I was fifteen when I told my parents I was gay: I was 'out' for my birthday. My mum and dad were at a local bowling club and they were absolutely intoxicated. My mother had to be carried up the stairs and put to bed, and my dad just came down the stairs and asked me if I was gay. My father, he's like a real… he's a game-keeper, he's a grave-digger as well - he's a real, hard butch man, and then there's me - who's not! And he just asked me if I was gay.

And at first, I lied and said 'No, I wasn't' and then I says 'Well, why should I lie', so 'Yeah, I am'. So I asked him 'Well, how do you feel?' and he said he felt like killing himself. Here's me - 'Why?' Here he is - 'Em, it's the whole, what's his friends going to think, what's his family going to think…'. Because I come from a mixed marriage and my mum and dad had a lot of problems in the seventies, a lot of my aunties and uncles still don't speak to my mum to this day because of her religion. I think that's why there were so understanding.

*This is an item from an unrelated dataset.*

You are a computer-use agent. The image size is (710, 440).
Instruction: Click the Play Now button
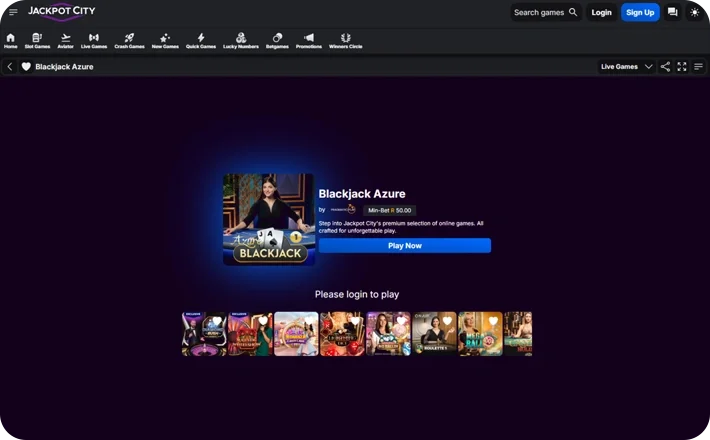click(x=404, y=246)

So my dad said he was going to shoot himself and he went…I told him, 'Just go for a walk', and then he came back and he said to me 'Right, three things. One, you'll keep it out of Ballywalter' (which was a bit late because I was already going out with somebody from Ballywalter!) 'Two, you won't tell your mum' - well, I'd already told my mum two weeks ago, so she already knew and she hadn't told him; and 'three, that I'd look after my mum if anything happened to him'. I said 'Sure, I would do that anyway'.

And then that was it, everything was grand, really understanding, and then the next day, my mum was still in bed, and I went upstairs and told her I'd told my dad and that was it, everything was grand. And I have a totally open relationship with my mum and dad about being gay: I'm very lucky 'cos I know a lot of people who aren't lucky, like 15 / 16 year olds who have told their parents and they've been thrown out; or there… there's a guy who I know who told his brother - actually his brother found out he was gay - and his brother kicked the hell clean out of him for being gay.

I can walk round Belfast in a dress during the day, and I have done, and I will be doing it again, and people look at you, yeah, but that's only because they're not used to seeing it - it's like "Oh my God, there's a seven foot man wearing a see-through dress walking down Royal Avenue with a pink fur-trim coat!".

Attitudes are definitely changing towards it over here - there's more venues, whenever I was here in the past there was what? Two? Two venues? And they were only gay on a Saturday night, and then you had the Limelight which was gay on a Monday night, and that was it, and then you had one gay bar. Whereas now you've got more choice - a lot of the straight venues are more gay-friendly. So you do feel more comfortable, you can go in with gay friends. If I can walk into Morrison's and Robinson's in a dress, I can walk in anywhere really.